Leave the pictures out, and repeat exactly each line from the one that holds "Instruction: Open the 多周期 multi-period view" through the final line of the entries below.

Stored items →
===
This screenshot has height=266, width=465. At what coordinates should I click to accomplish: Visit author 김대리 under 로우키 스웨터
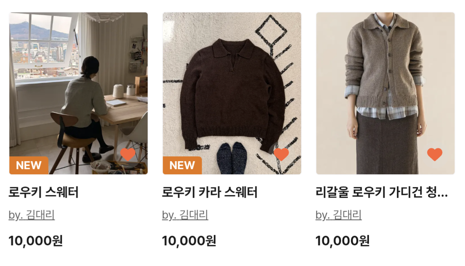pyautogui.click(x=32, y=215)
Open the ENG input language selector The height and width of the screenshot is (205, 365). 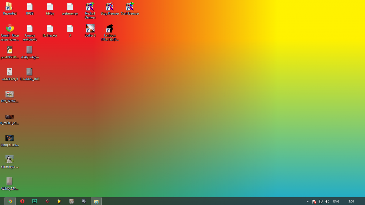click(336, 201)
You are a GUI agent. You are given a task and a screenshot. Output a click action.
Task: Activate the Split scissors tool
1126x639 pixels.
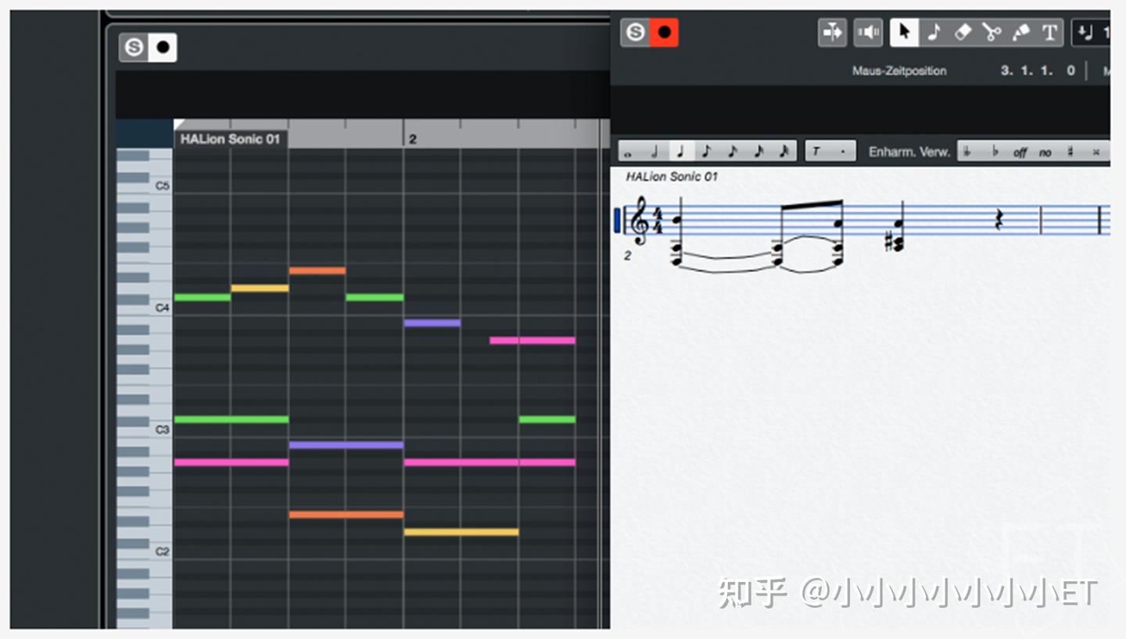(x=993, y=32)
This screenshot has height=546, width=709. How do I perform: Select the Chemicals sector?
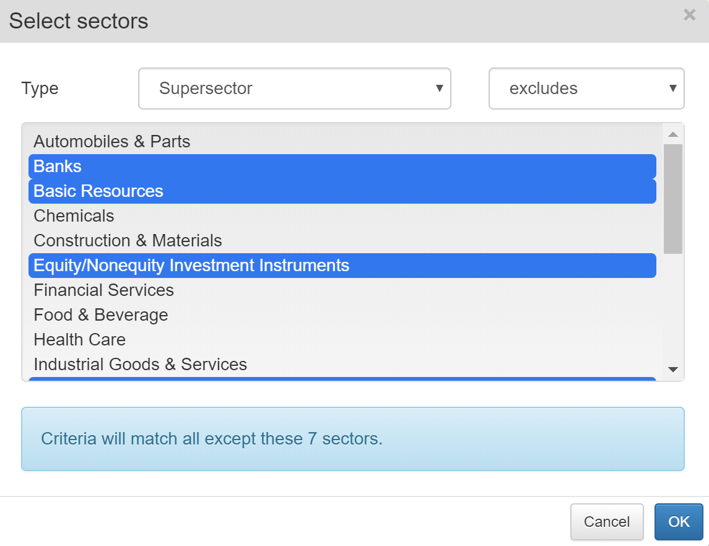pyautogui.click(x=342, y=216)
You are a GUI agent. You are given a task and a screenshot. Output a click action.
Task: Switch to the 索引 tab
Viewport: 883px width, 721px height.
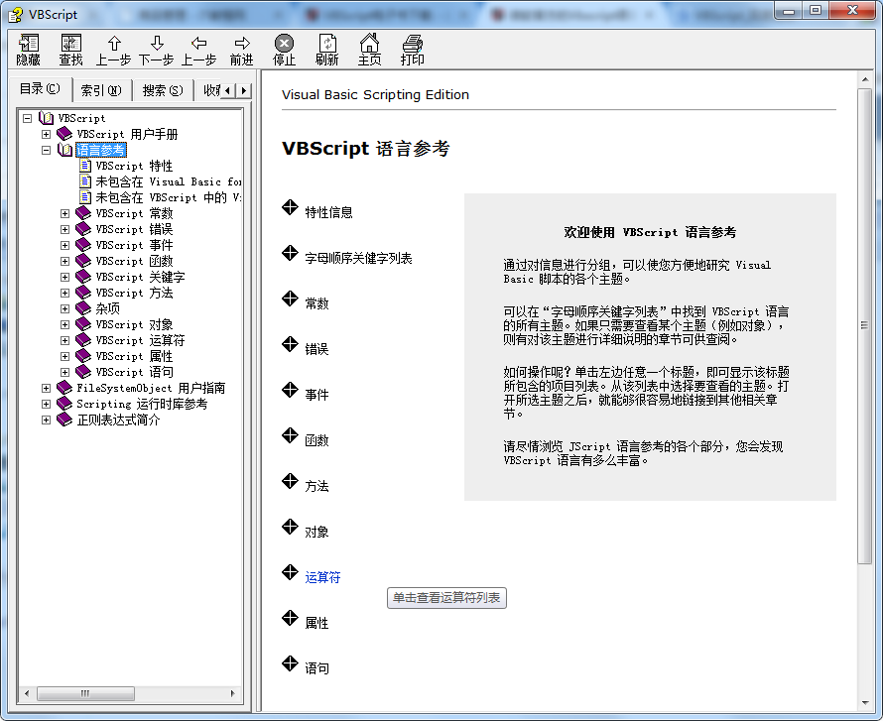[x=101, y=89]
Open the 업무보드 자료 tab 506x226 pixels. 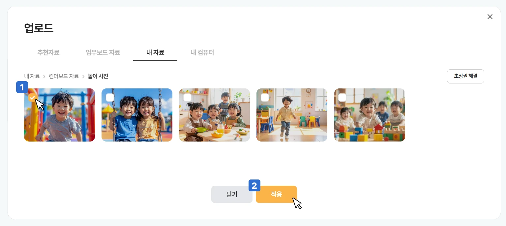103,52
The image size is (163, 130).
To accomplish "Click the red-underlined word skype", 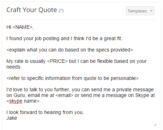I will point(16,101).
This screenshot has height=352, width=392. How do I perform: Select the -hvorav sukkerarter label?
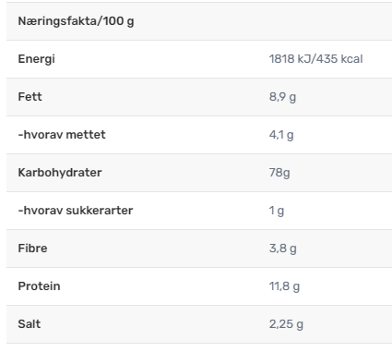coord(76,211)
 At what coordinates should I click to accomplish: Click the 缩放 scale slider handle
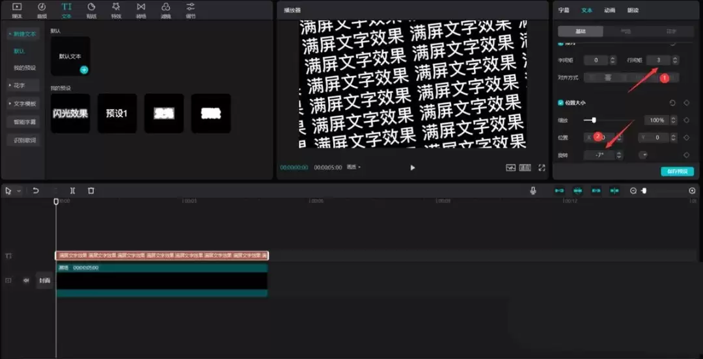click(594, 120)
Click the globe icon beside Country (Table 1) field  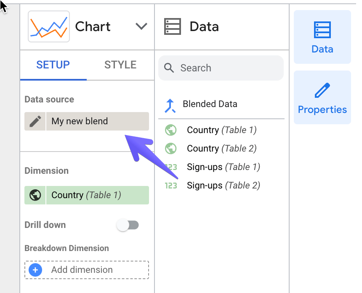(171, 130)
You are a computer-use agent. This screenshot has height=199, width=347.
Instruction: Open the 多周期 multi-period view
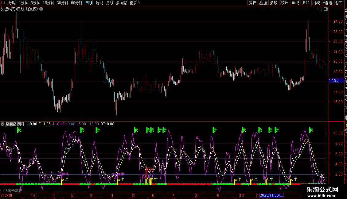point(122,3)
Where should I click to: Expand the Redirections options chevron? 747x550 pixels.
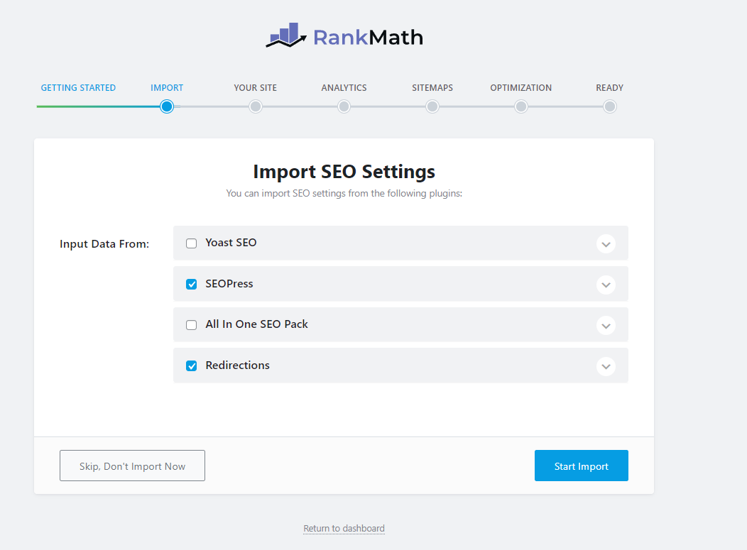(606, 366)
===
ANSWER TO THIS EXERCISE →
Instruction: Open the 多周期 multi-period view
point(122,3)
Where should I click to: Expand the Redirections options chevron? 747x550 pixels.
(606, 366)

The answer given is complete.